Put another way, 1929 wasn’t the greatest market disaster the world has ever seen, it was the greatest buying opportunity the world has ever seen! If you had kept a percentage of your money in cash. You can’t be 100% invested in case of a crash. 

Those were the periods around ’73, ’87, ’01 and ’08. The press tries their darnedest to get people to leave the market during these times with all their doom and gloom and end of the world talk. When in reality, if you had kept a bundle of cash to invest at the bottom of those 3 market corrections in that 21 year period from ’87 to ’08, your returns would have to be at least 3x someone who bailed. Corrections are those once in a decade opportunities that make or break a retirement portfolio. In both cases the S&P 500 in the 5 years following the ’01 and ’08 crashes had 50% earnings. Essentially all the growth for the 20 year period.

The bottom chart is one of the most illustrative.

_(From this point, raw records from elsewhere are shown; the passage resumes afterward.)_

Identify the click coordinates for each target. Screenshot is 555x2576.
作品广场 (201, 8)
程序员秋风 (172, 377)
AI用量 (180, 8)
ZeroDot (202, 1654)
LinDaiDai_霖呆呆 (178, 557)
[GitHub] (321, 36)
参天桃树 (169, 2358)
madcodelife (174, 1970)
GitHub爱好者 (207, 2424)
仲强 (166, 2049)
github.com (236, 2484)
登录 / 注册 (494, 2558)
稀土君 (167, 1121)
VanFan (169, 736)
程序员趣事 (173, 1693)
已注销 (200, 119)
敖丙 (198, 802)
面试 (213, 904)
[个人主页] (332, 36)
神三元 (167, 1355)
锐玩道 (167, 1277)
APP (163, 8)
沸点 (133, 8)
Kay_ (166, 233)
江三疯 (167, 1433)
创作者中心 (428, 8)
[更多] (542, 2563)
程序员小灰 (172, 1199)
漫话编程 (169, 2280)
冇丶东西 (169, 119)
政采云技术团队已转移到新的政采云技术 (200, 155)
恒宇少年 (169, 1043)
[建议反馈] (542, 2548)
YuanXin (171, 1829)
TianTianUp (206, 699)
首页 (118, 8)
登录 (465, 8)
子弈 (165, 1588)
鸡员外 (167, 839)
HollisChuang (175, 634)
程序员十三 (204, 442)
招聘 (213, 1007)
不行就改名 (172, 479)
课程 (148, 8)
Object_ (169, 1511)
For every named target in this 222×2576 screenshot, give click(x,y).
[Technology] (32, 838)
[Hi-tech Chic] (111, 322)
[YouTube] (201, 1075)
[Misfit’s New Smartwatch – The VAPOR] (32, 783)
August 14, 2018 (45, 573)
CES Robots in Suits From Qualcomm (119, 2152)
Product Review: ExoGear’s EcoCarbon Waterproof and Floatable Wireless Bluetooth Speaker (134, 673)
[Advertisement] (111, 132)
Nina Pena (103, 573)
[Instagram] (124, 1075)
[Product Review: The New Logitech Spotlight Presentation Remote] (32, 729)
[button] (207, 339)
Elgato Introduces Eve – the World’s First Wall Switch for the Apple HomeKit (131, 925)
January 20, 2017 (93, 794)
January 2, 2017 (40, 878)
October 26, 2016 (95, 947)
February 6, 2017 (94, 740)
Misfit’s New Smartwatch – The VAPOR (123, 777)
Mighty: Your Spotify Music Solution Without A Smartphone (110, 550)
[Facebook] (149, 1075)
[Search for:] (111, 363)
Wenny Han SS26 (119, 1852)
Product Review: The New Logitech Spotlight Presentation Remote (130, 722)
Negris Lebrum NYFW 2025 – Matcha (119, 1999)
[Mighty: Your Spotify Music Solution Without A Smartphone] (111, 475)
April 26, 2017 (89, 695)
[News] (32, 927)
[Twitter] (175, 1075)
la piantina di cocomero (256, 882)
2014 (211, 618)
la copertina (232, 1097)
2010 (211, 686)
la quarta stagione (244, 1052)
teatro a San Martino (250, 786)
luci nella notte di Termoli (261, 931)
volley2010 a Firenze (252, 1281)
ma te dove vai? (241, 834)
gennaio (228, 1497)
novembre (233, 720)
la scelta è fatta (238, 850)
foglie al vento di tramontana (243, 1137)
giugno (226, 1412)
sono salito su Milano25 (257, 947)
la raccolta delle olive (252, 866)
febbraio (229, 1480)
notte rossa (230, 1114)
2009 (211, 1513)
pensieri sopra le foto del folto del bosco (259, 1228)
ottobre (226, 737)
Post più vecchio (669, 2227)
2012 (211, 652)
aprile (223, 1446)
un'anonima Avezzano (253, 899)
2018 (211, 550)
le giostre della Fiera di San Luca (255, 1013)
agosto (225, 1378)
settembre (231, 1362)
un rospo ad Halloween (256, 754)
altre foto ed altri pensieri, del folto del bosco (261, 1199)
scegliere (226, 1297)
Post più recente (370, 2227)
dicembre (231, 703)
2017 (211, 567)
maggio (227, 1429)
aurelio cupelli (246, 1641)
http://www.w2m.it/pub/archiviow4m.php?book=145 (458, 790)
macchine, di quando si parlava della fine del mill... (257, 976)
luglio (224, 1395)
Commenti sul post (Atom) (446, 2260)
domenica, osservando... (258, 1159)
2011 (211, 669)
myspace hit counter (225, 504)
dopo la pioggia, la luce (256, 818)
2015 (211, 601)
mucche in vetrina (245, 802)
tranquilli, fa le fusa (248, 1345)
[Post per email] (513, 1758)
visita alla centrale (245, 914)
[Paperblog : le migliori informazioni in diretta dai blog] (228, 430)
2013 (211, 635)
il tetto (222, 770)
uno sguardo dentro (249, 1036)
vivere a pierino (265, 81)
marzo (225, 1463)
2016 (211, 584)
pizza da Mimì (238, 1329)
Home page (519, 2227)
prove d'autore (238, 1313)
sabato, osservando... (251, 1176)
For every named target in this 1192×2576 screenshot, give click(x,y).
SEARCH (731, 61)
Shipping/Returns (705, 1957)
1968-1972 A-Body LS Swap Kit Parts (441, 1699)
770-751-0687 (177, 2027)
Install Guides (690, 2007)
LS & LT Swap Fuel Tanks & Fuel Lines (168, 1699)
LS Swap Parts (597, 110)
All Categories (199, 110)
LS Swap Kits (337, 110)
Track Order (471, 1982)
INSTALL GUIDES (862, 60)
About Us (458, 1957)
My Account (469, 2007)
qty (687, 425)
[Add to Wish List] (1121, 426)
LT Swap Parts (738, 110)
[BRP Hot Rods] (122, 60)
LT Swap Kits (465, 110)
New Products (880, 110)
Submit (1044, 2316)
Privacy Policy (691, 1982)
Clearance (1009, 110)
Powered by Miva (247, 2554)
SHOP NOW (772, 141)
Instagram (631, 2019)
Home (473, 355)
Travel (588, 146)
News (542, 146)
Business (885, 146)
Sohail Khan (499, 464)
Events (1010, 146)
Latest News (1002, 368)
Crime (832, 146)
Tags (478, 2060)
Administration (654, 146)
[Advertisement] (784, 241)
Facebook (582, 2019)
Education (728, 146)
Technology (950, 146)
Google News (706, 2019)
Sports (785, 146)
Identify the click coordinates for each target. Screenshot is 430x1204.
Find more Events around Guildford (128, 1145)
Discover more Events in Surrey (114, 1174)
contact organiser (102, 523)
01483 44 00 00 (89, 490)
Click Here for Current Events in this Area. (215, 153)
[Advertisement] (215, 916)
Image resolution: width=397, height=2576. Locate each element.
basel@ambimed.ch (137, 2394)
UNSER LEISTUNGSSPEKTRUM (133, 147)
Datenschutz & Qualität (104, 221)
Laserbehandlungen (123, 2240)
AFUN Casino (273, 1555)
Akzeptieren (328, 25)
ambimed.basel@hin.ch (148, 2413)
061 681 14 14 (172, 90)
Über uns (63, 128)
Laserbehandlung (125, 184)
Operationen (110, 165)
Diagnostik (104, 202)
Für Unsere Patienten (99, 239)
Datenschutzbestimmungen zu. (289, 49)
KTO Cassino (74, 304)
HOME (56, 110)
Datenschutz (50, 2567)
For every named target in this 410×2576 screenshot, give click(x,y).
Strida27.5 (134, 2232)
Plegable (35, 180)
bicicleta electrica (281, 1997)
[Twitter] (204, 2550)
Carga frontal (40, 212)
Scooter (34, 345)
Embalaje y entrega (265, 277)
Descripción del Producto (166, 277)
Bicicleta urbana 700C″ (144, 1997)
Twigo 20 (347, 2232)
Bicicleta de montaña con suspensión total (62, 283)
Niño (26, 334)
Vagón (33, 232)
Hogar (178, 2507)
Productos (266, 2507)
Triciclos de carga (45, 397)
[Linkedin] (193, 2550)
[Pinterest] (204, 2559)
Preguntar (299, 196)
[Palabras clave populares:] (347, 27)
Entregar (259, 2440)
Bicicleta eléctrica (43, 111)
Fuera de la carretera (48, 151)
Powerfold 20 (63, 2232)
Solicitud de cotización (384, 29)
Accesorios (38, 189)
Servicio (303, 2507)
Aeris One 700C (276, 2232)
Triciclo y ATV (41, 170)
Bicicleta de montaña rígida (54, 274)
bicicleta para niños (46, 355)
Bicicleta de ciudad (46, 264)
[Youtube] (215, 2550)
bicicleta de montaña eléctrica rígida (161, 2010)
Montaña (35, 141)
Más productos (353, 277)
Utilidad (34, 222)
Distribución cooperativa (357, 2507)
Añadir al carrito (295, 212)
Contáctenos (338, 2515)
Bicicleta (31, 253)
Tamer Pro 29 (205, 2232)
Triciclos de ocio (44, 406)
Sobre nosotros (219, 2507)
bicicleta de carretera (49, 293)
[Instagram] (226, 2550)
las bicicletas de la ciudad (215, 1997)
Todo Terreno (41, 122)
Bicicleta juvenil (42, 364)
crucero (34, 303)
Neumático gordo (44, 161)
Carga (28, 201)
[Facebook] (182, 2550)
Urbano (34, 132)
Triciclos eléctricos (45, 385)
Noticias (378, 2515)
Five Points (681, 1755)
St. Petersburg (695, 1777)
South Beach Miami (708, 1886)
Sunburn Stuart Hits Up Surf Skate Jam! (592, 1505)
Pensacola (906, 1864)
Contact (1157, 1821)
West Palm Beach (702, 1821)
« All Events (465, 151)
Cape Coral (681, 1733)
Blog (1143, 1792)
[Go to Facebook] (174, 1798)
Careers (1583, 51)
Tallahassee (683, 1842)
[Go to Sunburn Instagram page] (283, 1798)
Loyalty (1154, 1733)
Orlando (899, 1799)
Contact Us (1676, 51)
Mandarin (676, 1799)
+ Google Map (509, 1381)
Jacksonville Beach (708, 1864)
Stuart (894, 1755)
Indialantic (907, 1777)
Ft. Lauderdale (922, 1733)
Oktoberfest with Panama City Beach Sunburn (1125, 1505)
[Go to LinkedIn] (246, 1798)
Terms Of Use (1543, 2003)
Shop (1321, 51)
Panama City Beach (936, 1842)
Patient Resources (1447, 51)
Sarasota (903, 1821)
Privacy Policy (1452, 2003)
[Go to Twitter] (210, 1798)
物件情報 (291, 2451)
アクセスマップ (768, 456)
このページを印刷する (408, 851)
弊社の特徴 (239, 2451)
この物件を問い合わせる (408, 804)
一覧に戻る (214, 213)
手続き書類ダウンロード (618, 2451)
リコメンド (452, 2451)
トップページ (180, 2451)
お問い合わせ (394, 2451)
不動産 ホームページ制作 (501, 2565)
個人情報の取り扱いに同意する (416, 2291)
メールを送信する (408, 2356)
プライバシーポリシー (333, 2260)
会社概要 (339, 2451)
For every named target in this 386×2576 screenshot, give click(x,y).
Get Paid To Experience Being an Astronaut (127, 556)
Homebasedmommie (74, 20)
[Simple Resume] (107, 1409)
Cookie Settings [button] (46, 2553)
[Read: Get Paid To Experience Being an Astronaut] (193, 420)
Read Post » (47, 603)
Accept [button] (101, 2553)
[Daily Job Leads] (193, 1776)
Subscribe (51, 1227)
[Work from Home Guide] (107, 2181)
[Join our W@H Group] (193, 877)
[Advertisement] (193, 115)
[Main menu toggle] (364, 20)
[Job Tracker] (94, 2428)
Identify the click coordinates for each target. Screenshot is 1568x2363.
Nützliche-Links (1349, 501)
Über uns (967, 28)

The blue line and the gold line compare 2 T Rowe Price funds at opposite ends of the spectrum: Blue Chip growth versus Small Cap growth.  You can see for yourself their returns over a 10 year period were virtually identical. So much for diversification. After looking over the charts of many, many stocks, funds and indices, I can’t help but think when you throw out all the mumbo jumbo, it comes down to one thing; buy low, sell high.

The last thing to note about the experts, is they never see a crash coming. They are wizzes at predicting yesterday, not so much about tomorrow. They rarely pick a single stock correctly, let alone the hundreds of holdings in a mutual fund. Once you do find something completely independent of the markets like crypto currencies, the first thing the feds do is move to regulate them. They do not like anything they don’t control.


Small growth fund versus Blue Chips (T Rowe Price)

[This post was written on September 30. On October 10 there was an 800 point selloff on the DOW and another 350 expected today (Thursday October 11). The simplest example is all the thousands of Mutual Fund managers running around talking about their “well diversified portfolios”. My ass. After the sell off in US markets Wednesday, the entire globe had a virtually identical selloff. All markets, all sectors. It just doesn’t matter. CNBC then spent the day trying to scare people out of the market thus locking in their losses. That is utter nonsense. Buy at – 20%, buy more at – 30%, and if the market hits 13,000, put everything you own into it. And, after listening to the guests that Greg Hunter interviews on YouTube, he has confirmed my assertion that there is no free market. Equities are being manipulated by computer program traders, gold selloffs and currency manipulations.]